Find the word "link" in the data below and copy each line that holds it.

***

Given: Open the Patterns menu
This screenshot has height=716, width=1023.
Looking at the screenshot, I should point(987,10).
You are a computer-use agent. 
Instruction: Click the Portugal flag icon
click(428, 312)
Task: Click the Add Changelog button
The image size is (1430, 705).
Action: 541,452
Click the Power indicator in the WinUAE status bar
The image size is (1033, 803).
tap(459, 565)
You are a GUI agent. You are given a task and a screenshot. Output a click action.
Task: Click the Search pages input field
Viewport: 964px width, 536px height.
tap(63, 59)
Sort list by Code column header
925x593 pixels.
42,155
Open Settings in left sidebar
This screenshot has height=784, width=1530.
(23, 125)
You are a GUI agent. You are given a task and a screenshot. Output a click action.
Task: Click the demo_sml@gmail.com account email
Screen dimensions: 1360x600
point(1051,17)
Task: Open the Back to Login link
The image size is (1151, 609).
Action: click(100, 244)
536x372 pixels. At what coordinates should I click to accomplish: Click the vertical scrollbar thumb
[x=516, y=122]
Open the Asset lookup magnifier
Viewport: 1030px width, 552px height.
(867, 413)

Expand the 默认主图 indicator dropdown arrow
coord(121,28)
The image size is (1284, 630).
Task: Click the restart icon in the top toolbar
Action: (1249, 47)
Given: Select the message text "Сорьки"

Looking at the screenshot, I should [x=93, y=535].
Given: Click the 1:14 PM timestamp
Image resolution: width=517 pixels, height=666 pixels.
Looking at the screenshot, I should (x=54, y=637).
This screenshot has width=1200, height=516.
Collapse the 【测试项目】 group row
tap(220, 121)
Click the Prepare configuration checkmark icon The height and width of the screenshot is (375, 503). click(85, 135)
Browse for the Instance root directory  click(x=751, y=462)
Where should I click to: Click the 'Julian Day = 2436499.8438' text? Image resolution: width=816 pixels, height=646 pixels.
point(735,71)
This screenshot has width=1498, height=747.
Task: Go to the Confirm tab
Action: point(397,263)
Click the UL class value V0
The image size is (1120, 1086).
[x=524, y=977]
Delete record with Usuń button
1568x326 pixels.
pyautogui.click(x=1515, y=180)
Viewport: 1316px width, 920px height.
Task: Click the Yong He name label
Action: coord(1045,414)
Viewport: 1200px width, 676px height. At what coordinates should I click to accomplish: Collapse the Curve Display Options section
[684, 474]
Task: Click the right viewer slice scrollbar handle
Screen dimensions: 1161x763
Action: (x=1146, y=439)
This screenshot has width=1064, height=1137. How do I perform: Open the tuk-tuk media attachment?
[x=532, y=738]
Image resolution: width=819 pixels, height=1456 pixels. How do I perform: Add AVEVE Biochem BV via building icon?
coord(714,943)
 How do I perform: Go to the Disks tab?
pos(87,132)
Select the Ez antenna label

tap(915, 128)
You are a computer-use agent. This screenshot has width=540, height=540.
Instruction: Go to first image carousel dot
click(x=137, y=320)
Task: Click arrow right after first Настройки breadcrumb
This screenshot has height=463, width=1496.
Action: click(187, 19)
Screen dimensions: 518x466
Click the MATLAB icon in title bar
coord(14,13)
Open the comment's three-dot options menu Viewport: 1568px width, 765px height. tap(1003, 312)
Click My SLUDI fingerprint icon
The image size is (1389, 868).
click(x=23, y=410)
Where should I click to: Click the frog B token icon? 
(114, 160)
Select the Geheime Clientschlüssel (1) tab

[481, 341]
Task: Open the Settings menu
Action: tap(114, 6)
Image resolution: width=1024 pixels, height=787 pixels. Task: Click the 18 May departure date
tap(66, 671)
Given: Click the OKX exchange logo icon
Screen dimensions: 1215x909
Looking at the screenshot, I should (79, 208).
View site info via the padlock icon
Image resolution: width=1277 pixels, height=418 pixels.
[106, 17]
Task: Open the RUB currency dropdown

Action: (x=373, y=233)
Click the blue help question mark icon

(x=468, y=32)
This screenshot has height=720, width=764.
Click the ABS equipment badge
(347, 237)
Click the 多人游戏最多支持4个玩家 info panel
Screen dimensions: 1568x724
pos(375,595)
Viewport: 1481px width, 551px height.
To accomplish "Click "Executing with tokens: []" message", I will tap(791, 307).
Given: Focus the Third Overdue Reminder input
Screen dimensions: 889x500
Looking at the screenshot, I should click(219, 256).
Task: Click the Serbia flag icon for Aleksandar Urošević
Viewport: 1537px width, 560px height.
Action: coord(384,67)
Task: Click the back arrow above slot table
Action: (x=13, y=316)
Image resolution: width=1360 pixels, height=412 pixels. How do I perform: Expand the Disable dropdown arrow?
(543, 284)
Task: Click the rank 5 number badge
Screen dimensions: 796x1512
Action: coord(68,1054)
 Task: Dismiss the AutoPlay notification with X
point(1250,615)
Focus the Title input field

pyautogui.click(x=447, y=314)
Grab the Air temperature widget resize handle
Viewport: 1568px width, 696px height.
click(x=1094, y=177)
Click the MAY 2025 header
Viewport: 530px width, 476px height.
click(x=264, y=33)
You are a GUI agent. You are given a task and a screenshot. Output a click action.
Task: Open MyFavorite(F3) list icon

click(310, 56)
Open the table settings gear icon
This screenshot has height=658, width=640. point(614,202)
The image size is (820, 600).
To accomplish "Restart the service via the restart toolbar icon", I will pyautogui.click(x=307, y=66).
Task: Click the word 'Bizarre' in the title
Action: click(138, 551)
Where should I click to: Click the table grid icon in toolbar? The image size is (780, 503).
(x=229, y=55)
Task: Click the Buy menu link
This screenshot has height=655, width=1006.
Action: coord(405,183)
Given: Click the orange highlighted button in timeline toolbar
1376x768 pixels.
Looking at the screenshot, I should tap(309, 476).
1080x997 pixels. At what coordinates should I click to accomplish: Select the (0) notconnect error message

***

- _Answer_:
Task: Open the Back to Login link
Task: Click the Buy menu link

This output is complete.